Thanks for bringing up that study, mine was in an e-mail format, and though I know I kept it, it would take forever to dig it out.
What irritates me about spay and neuter is that everyone is so gung ho for everyone to do it that they ignore all the risks and put out a lot of misinformation about it.
For example, my main reason for neutering Cujo was that I was giving him to my parents, and I was encouraged by vets and by trainers that neutering males will make them easier to manage. Cujo is no easier to manage than Rushie and Rushie has all of his parts. That is one case.
People come up to me in pet stores and while discussing how great my dog is, they then accuse me of wanting the dog to get cancer because he is not neutered. When in fact the opposite is true.
Rescue people pretty much feel that the ends justify the means when encouraging people to spay neuter.
Vets pretty much figure the price tag of the spay neuter is worth encouraging everyone to do this. And they do not bother to mention the problems that spaying/neutering and anesthetic may cause.

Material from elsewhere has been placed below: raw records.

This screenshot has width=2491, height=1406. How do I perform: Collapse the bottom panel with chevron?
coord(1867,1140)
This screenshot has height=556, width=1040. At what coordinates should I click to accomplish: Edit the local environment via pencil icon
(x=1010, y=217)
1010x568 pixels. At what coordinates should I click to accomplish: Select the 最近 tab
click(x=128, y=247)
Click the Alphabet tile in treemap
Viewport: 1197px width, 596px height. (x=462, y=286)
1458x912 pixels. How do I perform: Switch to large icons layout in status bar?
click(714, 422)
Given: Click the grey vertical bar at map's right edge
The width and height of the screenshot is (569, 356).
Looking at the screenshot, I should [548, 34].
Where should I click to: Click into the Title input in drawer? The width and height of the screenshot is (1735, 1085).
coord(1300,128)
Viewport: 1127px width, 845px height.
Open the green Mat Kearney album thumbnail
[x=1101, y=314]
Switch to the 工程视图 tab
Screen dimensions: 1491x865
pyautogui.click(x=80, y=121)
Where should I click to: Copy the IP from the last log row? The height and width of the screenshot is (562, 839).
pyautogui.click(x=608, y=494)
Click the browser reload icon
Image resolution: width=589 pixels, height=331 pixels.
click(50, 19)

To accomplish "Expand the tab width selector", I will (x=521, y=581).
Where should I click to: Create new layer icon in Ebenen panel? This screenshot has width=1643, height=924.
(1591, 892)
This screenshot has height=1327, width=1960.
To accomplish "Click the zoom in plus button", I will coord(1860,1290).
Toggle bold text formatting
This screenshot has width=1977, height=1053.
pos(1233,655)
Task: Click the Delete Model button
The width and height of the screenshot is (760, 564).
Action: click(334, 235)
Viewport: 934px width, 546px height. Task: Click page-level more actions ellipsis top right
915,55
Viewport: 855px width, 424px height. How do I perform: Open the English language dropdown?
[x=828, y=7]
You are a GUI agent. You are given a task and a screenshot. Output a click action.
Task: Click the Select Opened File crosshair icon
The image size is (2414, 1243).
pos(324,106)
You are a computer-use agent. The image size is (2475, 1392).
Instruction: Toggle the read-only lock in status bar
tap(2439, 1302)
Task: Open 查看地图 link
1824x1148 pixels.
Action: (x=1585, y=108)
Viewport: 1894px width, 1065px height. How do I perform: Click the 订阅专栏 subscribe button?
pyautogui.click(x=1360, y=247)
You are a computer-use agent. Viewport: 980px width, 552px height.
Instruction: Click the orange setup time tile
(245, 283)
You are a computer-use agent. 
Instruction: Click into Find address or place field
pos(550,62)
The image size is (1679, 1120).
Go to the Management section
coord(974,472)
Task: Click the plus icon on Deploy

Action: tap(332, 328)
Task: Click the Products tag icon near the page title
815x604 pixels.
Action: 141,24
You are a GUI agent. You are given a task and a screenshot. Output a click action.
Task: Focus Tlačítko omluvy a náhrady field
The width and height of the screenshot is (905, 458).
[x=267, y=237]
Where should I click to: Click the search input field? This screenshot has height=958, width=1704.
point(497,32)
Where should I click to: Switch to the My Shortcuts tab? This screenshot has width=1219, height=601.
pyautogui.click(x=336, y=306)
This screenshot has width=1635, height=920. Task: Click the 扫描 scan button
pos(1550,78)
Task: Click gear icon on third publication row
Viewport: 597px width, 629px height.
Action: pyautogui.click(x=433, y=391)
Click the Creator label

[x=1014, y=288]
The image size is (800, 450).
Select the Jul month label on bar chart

And people like attach spaying/neutering to responsible dog ownership like love and marriage. When there is nothing further from the truth. Spay/neuter allows you to be less responsible about your dogs, it is ok if he runs over and plays with the neighbor's bitch, he's fixed. I think not.
And all of this leads the way for legislation to be passed for spay/neuter requirements for dogs as young as four months old.
I would rather see us tell people, that if they wish to keep their dog intact, they need to be vigilent about containing the dog. Whether the dog is neutered or not, they need to be vigilent about containment. People have to stop being lax about security.